There are two, relatively convenient ways to withdraw US Dollars from a bank in Monrovia: writing a check to yourself or wiring money to a local account from a bank in the US. This afternoon, I chose the former of the two and found myself carrying an uncomfortable amount of cash as I exited International Bank onto Broad Street.
One of four commercial banks in Liberia, IB was located within an UNMIL held area during the war, and has been active throughout the past 15 years of turmoil. This was also the case with the other four, commercial banks in Liberia, as well as the state owned Central Bank. International Bank sits across from the Executive Compound and Palm Hotel (and Chinese Restaurant). It is an American owned bank that acts as an intermediary for those wiring funds from abroad and cashes personal checks. At the teller wind charged me $18 for an “import tax,” which he explained was necessary because International Bank must import American Dollars. Though I hesitated at this explanation, the local accountant I was with assured me this was commonplace – and, more importantly, a lesser fee than I would have paid to wire the money.

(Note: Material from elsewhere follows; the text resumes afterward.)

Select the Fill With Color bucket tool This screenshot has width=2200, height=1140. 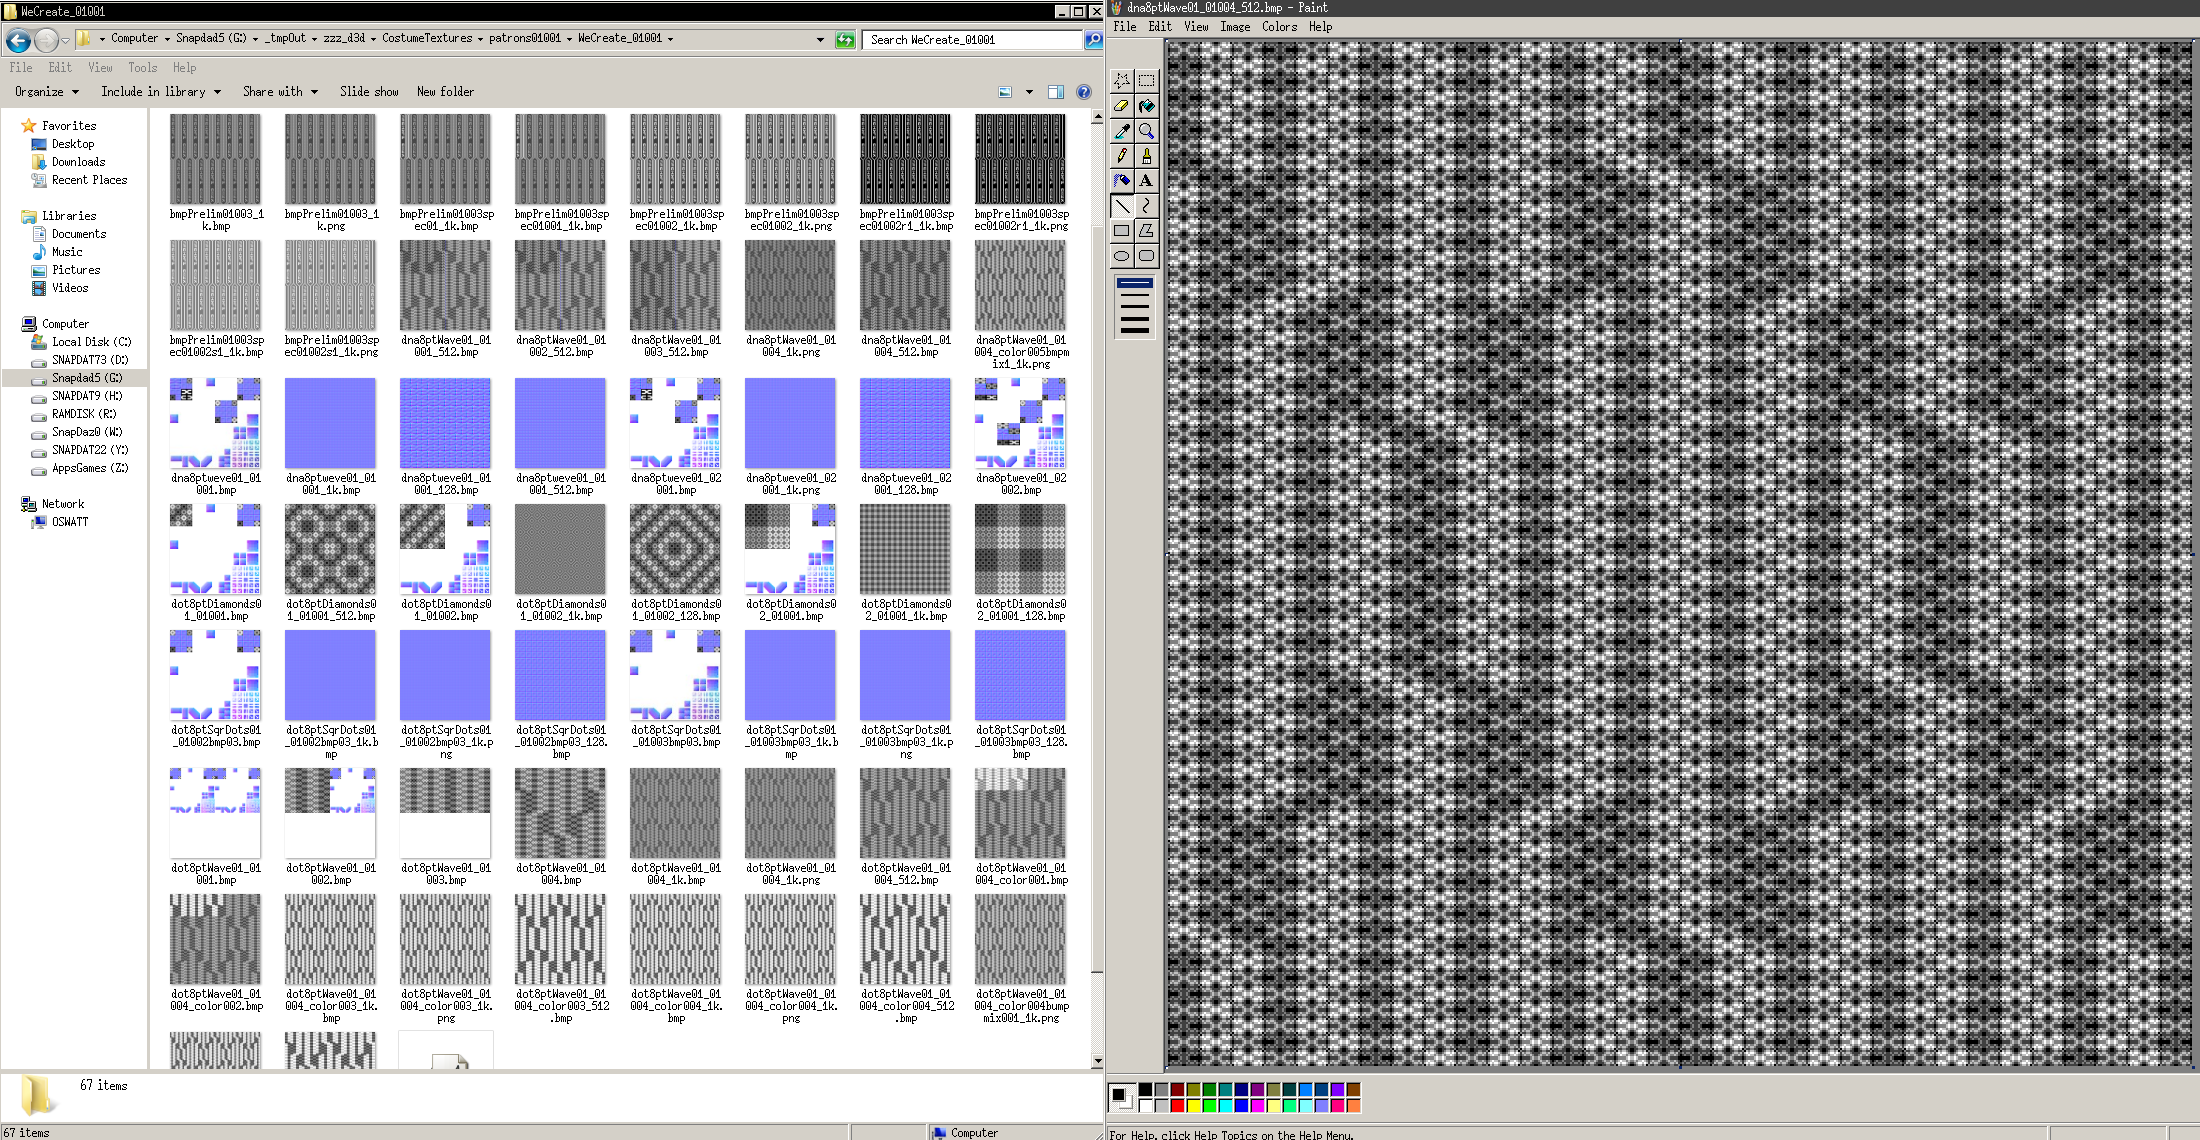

My experience, on whole, was perfectly smooth. For most locals, however, this is generally not the case. In a recent conversation I learned that applying for a loan is a prohibitively complicated process. Take for instance, the process of property appraisal at the Liberian Bank of Development and Investment.
The Liberian Bank of Development and Investment (LBDI) is the largest Liberian run bank in the country. According to one Liberian friend, to have his property valued as leverage to take out a loan, the speculation process would take (“easily”) over a year. Furthermore, the bank would take the property at face value – meaning they would value an acre at the current price of an acre, rather than granting the owner a loan that would enable them to build on that acre. I am, admittedly, unfamiliar with the speculation process, and therefore unsure as to how common of a practice this is. I’ll do a bit of research on the topic, but I’m more than interested to hear any comments on this subject from anyone reading. Regardless, my friend attested to the fact that the process would be far easier and more lucrative for a Lebanese businessman or other international.
It will be interesting to follow LBDI transactions over the course of the year – or perhaps open an account to get a more intimate perspective.